Mit dem Preis sollen herausragende Geschäftsberichte nicht börsennotierter Familien- und Stiftungsunternehmen ausgezeichnet werden. Initiatoren sind die Kommunikationsagentur Ergo und die Wirtschaftsprüfungsgesellschaft PKF Fasselt Schlage Lang und Stolz.

Das Handelsblatt ist Partner der Initiative. 240 Geschäftsberichte großer Familienunternehmen wurden untersucht - von Haniel über Heraeus und Melitta bis Boehringer Ingelheim. Sie mussten sich an einem Katalog mit 70 Kriterien messen: Neben Transparenz gehörten Inhalt, Struktur und Sprache sowie Gestaltung und Nutzerfreundlichkeit dazu.

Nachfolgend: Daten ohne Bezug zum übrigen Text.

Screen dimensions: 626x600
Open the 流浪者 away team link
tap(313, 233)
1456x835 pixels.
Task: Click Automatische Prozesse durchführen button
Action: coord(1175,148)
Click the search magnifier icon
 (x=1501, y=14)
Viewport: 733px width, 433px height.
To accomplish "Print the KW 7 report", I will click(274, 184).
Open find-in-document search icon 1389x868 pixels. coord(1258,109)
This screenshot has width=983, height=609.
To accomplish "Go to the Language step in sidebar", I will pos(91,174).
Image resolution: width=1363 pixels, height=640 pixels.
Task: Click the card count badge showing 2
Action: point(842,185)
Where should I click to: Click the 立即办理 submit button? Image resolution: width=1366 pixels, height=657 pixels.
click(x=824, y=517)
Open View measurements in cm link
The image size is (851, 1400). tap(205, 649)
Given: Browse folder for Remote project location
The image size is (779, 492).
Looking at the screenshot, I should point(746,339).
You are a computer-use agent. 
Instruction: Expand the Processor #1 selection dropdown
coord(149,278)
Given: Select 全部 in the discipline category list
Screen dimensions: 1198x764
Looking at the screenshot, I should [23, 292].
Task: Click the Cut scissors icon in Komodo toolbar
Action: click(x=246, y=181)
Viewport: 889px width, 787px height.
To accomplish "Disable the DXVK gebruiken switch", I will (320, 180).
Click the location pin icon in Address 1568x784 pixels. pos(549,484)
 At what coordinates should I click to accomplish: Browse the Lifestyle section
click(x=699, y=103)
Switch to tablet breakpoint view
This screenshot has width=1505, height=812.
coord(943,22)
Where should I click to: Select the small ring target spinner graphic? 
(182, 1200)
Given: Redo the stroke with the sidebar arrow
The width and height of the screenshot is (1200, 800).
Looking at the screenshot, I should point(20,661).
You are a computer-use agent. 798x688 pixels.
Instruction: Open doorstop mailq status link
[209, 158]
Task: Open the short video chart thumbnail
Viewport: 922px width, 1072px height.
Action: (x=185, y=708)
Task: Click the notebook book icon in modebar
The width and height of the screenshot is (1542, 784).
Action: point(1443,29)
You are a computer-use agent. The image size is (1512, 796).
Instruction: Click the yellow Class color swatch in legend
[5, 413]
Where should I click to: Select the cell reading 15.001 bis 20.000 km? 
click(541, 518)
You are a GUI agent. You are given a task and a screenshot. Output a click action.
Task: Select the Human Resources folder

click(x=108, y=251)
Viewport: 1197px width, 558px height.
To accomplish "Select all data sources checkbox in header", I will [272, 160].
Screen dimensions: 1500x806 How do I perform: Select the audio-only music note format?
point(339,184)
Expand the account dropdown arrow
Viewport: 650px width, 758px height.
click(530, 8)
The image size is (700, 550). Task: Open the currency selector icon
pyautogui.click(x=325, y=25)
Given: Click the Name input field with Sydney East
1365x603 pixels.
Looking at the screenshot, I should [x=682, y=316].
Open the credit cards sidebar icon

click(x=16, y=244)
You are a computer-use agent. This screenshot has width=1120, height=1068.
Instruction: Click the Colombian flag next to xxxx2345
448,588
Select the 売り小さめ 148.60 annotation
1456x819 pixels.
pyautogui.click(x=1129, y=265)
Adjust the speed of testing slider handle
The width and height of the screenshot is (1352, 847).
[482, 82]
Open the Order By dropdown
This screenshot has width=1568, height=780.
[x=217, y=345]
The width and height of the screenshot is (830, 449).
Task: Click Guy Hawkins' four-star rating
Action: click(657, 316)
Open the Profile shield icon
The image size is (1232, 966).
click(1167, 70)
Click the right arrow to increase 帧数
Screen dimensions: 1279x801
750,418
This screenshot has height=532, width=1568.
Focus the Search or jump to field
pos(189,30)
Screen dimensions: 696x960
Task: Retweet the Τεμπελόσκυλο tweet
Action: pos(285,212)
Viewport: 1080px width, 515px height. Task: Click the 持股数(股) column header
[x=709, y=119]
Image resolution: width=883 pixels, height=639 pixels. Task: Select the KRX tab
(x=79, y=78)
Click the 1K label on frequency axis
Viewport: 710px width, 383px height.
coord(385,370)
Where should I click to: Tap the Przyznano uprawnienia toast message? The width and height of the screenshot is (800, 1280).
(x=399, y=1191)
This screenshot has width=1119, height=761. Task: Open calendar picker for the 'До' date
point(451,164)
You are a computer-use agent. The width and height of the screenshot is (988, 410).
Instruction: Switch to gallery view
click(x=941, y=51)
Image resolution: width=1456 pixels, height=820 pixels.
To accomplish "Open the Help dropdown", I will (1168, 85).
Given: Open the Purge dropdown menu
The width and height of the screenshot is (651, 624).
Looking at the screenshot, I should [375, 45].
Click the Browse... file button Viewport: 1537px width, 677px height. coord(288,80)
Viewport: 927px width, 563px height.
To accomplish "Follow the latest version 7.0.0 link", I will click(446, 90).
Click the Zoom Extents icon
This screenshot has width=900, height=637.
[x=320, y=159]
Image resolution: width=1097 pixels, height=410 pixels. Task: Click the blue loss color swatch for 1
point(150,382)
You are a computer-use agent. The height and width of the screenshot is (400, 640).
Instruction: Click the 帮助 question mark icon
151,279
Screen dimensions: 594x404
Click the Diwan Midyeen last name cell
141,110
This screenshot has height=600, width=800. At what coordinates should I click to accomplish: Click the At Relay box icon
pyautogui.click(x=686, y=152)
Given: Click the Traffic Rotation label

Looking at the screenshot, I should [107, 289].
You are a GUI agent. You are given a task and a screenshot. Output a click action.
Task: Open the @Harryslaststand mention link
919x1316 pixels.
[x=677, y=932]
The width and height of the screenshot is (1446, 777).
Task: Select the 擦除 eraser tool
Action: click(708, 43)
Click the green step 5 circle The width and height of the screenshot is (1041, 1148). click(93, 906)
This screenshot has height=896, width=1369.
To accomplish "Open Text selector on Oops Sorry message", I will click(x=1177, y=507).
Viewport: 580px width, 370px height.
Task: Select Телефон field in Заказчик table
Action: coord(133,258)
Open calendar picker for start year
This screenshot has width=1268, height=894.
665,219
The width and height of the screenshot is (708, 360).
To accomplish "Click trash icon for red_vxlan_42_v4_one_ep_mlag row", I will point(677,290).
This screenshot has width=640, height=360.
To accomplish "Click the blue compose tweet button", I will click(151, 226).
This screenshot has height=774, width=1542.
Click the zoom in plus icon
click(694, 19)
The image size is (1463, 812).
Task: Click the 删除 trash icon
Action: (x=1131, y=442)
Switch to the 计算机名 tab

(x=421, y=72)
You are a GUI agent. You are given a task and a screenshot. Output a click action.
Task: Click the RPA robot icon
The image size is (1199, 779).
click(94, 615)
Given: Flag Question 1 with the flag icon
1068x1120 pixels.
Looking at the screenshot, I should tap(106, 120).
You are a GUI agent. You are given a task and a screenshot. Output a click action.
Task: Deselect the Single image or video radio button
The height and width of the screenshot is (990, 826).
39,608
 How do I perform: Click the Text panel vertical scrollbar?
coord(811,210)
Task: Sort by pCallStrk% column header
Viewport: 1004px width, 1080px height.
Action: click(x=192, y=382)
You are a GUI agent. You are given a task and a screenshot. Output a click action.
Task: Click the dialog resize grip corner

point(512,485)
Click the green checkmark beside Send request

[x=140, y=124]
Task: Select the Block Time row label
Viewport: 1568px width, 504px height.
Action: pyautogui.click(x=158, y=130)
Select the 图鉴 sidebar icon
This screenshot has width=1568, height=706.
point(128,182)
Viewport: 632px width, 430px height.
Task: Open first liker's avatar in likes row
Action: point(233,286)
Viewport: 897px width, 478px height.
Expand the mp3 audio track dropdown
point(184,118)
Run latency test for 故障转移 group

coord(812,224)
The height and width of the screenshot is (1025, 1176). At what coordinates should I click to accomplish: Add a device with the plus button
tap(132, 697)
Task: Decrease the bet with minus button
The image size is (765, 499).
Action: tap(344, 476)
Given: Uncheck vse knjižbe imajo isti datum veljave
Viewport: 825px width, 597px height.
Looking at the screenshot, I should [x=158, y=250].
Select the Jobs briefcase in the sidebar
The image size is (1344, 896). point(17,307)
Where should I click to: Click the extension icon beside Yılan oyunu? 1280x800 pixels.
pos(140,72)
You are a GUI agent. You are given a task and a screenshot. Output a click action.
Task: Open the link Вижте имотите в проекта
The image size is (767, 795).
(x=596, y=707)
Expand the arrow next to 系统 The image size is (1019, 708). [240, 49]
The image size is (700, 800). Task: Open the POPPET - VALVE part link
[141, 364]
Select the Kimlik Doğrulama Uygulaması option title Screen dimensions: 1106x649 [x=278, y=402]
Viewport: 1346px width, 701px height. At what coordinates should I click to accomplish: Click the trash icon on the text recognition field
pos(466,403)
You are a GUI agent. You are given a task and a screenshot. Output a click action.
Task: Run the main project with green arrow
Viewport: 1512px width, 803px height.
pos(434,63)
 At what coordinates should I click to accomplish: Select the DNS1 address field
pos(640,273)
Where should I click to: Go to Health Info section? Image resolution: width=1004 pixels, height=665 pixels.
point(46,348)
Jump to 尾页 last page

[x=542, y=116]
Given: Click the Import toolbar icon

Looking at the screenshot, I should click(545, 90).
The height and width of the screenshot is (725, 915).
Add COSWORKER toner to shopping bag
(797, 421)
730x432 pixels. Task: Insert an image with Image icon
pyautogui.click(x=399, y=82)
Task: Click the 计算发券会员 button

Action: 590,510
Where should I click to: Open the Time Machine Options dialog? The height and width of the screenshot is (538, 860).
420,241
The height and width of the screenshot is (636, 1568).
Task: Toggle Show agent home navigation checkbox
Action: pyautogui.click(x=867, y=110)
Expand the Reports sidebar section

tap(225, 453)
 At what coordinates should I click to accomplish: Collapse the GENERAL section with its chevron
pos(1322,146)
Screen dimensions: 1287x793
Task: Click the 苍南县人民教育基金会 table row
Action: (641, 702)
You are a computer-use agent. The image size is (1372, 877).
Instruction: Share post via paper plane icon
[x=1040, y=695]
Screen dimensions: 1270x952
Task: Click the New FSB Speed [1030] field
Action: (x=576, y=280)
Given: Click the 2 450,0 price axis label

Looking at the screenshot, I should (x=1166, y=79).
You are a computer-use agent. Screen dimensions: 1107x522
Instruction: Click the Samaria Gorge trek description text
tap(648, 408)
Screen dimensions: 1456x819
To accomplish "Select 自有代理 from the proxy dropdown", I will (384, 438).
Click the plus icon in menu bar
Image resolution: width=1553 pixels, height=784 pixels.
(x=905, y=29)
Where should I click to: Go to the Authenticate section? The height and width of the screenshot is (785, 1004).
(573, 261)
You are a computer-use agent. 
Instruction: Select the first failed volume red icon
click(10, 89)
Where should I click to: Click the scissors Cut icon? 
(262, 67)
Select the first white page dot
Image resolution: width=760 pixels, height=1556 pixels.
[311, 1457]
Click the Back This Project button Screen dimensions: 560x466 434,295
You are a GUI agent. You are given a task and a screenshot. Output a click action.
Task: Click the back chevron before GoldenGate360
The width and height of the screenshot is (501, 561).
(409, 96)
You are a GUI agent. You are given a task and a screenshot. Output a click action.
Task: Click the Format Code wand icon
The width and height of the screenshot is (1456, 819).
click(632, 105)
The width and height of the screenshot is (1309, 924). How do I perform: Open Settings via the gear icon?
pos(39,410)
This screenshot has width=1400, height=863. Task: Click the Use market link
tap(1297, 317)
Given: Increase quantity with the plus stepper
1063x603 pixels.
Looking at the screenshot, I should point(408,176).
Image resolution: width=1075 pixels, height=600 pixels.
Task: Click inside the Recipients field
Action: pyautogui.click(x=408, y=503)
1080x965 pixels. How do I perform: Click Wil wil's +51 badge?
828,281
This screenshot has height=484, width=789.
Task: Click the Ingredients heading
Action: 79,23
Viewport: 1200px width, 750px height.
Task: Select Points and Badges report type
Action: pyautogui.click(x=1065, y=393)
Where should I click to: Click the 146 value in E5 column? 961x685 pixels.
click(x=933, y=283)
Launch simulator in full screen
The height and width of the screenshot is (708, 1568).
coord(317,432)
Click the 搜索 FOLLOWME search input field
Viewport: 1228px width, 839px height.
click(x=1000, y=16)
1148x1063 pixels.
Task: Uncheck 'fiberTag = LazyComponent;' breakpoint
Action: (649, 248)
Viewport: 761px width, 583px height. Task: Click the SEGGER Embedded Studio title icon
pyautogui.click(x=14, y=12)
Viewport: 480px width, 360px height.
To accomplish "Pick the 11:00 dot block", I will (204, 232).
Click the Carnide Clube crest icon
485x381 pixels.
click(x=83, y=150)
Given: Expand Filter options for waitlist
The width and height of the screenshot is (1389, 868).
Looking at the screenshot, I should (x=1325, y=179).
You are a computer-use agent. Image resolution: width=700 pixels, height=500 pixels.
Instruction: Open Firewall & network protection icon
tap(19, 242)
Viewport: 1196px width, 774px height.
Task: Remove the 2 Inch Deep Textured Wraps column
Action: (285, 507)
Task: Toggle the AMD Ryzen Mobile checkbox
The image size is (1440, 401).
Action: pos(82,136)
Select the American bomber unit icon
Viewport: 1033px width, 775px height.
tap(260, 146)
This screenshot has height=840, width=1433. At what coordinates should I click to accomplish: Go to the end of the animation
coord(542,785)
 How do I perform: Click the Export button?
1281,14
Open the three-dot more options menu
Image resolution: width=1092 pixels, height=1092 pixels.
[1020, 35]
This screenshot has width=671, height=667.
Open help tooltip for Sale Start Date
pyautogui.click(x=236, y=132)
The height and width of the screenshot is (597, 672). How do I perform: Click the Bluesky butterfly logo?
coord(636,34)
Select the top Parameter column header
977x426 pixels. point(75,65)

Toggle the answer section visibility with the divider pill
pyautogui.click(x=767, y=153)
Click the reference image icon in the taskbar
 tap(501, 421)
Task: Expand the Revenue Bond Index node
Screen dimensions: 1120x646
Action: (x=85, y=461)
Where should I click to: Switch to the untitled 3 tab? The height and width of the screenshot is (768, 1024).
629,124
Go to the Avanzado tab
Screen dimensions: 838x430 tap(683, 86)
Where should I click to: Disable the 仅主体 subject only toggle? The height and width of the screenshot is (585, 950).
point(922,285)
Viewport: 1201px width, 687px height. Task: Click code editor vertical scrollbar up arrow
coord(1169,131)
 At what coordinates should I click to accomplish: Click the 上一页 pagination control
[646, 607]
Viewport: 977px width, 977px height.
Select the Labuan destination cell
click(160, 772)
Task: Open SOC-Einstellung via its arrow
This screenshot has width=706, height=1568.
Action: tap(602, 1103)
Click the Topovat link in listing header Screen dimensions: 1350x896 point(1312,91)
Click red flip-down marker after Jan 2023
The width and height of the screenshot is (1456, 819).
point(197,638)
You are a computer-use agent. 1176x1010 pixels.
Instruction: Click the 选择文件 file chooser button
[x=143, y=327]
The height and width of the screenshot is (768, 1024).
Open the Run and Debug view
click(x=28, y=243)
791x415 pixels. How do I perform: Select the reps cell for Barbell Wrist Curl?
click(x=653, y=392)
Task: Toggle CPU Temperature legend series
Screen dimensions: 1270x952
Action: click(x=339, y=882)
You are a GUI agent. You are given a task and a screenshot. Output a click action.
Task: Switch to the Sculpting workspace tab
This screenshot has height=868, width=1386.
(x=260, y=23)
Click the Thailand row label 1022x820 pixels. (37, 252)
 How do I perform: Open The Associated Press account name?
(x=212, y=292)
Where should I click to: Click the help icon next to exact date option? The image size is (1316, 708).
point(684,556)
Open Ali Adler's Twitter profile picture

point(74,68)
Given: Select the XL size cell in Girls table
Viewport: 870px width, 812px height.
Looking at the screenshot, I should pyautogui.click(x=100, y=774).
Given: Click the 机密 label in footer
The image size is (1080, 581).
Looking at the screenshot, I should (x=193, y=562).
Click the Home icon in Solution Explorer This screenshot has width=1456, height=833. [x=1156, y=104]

Die Bandbreite ist groß: Von einem 283-seitigen Werk bis zu dünnen Heftchen reichen die Berichte. Manche sind puristische Finanzberichte, andere wirken wie ein Messestand im Printformat. Viele Firmen verraten nur wenig über ihre Erträge, sie wollen Konkurrenz und Kunden nicht unnötig schlau machen. Andererseits zeigte sich: "Familienunternehmen müssen keine Rücksicht auf Aktienkurse nehmen. Daher wird in ihren Geschäftsberichten und besonders in den Prognosen öfter Klartext geredet", sagt Ergo-Geschäftsführer Andreas Martin.